The Ebola outbreak in West Africa, which has spilled out to other countries, including the United States, has sparked speculation, debate and panic. People want reassurance that effective plans to control disastrous outbreaks of disease are in place and enforced. In the US, the point person on such serious matters has been the Surgeon General.
Nominated by the President of the United States, and then confirmed by the Senate, the surgeon general’s stated job is to “protect, promote, and advance the health and safety of our Nation.” But we haven’t had one since July 2013, after the last permanent Surgeon General, Regina Benjamin, stepped down.
In November of that year, President Obama appointed Dr. Vivek H. Murthy to the position. His appointment has been stalled, however, by lobbyists in Washington. Some voices have suggested that it is Dr. Murthy’s position on gun control that has Republicans riled and swing-state Democrats nervous ahead of the upcoming midterm elections.
Yet just this week, John McCain called on the government to appoint an “Ebola czar,” a move that some have described as ironic given the Republican Party’s stalling in Congress of Murthy’s nomination.
Long before this recent Ebola outbreak, some questioned the need to have a Surgeon General at all. In 1997, Michael Tanner, in an article for the Cato Institute, likened the position to one of “national nanny.”
But it seems, perhaps, that we have needed that nanny through the years, and as McCain himself pointed out, we need one now. Here are 10 ways the Surgeon General has redefined the way we approach our health.
There’s still a lot of smoke out there but maybe fewer mirrors as public awareness has been raised about the risks of smoking. It was that warning on cigarette packs that helped get the ball rolling on the move to defeat big tobacco. In 1957, Surgeon General Leroy E. Burney declared it to be the official position of the US Public Health Service that a causal relationship exists between smoking and lung cancer. In 1964, Surgeon General Luther L. Terry issued his landmark report Smoking and Health, the first to receive widespread media and public attention. Congress introduced health warnings the following year.
Astounding as it may seem, people do still have sex without protection, but it was the Surgeon General’s department pushing for condom use that helped inspire a dialogue about safe sex and stressed the importance of educating people. According to the National Library of Medicine (NLM): “By educating Americans about the causes, transmission, consequences, and prevention of AIDS, the Surgeon General materially changed medical and public conceptions of the disease…[t]he Surgeon General helped redefine AIDS as a chronic, preventable disease, best countered with voluntary screening and drug treatment, and one that allowed the full integration of carriers into society.”
In 2001, the office published a new report about sexual health.
In 2004, the Surgeon General raised public awareness of this debilitating and “silent disease” of the bones which affects 44 million people, around 80% of them women. Strongwomen.com describes the report as a “milestone for combating this terrible disease. It outlines scientifically sound prevention and treatment strategies for improving bone health at any age.”
Dr. Miriam Nelson says that she is “thrilled that the U.S. government is taking a lead role in the fight against poor bone health [and is] confident that this report will stimulate people (individuals and medical professionals) to be proactive in fighting this devastating disease.”
The national hospital system, which the Surgeon General originally oversaw, began in 1870 and by the early 20th century the department was extending its reach to all areas of social welfare.

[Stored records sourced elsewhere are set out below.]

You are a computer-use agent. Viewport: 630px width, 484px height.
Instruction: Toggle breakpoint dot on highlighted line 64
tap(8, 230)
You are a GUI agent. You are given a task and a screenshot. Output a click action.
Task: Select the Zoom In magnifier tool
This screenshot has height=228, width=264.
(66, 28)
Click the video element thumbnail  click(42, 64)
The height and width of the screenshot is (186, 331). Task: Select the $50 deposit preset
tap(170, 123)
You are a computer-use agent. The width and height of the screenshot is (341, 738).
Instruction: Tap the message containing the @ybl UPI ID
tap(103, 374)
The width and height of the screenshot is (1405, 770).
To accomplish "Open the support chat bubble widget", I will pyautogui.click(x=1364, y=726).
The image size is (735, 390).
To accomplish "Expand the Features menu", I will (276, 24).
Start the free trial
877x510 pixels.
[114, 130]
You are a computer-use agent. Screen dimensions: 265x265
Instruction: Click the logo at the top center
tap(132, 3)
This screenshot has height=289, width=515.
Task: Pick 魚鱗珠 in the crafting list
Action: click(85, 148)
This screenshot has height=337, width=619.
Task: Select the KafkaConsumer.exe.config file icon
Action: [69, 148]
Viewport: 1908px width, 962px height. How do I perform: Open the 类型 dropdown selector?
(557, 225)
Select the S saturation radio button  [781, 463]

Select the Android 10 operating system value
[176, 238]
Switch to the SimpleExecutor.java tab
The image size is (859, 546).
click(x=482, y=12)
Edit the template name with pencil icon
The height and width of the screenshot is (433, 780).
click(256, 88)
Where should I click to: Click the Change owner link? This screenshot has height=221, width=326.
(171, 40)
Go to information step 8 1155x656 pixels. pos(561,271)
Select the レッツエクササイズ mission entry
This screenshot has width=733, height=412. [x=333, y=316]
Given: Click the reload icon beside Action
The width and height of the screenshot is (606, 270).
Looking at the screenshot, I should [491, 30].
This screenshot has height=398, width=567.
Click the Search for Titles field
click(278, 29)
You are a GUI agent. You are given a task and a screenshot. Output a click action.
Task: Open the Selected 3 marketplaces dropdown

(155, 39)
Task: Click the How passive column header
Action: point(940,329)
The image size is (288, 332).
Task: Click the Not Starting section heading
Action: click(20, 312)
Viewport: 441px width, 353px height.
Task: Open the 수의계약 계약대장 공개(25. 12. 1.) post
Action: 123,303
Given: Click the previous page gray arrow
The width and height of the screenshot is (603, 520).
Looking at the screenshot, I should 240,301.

One of its first advances was the establishment of the U.S. Children's Bureau in 1912. Since then, says the NLM, “the federal government has dispensed advice on infant care and breast-feeding as well as the care and rehabilitation of disabled children, subjects to which the Surgeons General have devoted several reports as well.” Today the Bureau deals with cases of child abuse as well as assisting with foster care and adoption.
One of the core principles of the Surgeon General’s office is to promote general health awareness. One of the landmarks of the dissemination of such information came in 1979 with Surgeon General Julius Richmond’s report Healthy People: The Surgeon General's Report on Health Promotion and Disease Prevention.
The NLM argues that this report “dramatically recast” emphasis on the prevention of disease in the general population. “The report,” it says, “established for the first time ambitious, quantifiable objectives for improving the nation's health, to be achieved by 1990.” The Healthy People report is updated every decade and encourages people to accept more personal responsibility for their own health.